Pull out each line of the items below that contains the word "header". Treat uppercase and lowercase as different.

>> start Excerpted data

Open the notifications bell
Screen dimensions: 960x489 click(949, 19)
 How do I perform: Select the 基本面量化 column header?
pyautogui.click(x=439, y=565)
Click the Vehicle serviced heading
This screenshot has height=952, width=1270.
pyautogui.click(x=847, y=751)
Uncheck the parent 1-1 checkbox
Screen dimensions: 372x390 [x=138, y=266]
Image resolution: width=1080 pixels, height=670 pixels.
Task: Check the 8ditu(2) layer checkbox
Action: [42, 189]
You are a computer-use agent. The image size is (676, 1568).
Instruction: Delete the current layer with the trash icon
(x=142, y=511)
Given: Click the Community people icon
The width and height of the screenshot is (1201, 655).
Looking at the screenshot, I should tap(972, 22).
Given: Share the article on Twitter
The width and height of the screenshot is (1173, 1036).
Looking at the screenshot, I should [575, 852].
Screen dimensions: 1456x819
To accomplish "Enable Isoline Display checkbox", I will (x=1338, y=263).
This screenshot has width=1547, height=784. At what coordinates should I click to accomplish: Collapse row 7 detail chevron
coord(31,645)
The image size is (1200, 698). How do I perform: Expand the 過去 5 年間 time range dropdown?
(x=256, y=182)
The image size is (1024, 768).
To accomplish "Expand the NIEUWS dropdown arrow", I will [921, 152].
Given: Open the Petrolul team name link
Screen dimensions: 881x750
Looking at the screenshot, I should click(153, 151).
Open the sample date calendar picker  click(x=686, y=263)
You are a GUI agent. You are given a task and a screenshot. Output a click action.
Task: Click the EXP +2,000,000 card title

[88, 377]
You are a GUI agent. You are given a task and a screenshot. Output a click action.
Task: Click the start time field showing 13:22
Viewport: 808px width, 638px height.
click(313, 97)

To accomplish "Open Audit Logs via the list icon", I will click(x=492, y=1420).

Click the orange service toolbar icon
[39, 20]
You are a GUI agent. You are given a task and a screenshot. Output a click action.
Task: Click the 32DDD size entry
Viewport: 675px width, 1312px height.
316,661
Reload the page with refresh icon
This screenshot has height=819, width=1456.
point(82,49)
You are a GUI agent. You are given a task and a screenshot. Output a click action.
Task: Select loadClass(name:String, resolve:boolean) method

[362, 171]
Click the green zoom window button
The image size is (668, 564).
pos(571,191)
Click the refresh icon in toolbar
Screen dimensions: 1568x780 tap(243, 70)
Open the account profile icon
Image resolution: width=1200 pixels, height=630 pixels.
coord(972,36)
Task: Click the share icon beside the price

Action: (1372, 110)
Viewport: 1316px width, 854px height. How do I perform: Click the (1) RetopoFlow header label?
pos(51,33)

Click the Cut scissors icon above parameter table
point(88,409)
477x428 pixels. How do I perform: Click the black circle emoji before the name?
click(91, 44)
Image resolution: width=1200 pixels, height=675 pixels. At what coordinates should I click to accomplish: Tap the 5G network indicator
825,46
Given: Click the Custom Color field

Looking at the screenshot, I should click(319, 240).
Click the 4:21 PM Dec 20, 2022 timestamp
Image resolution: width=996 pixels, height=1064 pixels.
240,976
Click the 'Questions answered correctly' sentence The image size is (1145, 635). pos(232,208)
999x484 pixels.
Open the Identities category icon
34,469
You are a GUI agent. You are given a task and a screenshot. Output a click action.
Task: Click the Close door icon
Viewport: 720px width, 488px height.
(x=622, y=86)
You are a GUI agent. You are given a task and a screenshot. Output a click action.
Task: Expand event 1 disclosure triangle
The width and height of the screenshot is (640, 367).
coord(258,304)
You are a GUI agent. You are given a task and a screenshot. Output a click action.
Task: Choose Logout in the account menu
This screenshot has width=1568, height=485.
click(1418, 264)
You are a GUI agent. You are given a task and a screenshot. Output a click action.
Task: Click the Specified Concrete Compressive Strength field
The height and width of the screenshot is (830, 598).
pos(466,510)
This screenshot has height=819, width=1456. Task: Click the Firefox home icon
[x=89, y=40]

>> end Excerpted data

*Solution to the exercise:*
 How do I perform: Select the 基本面量化 column header?
Viewport: 1316px width, 854px height. How do I perform: Click the (1) RetopoFlow header label?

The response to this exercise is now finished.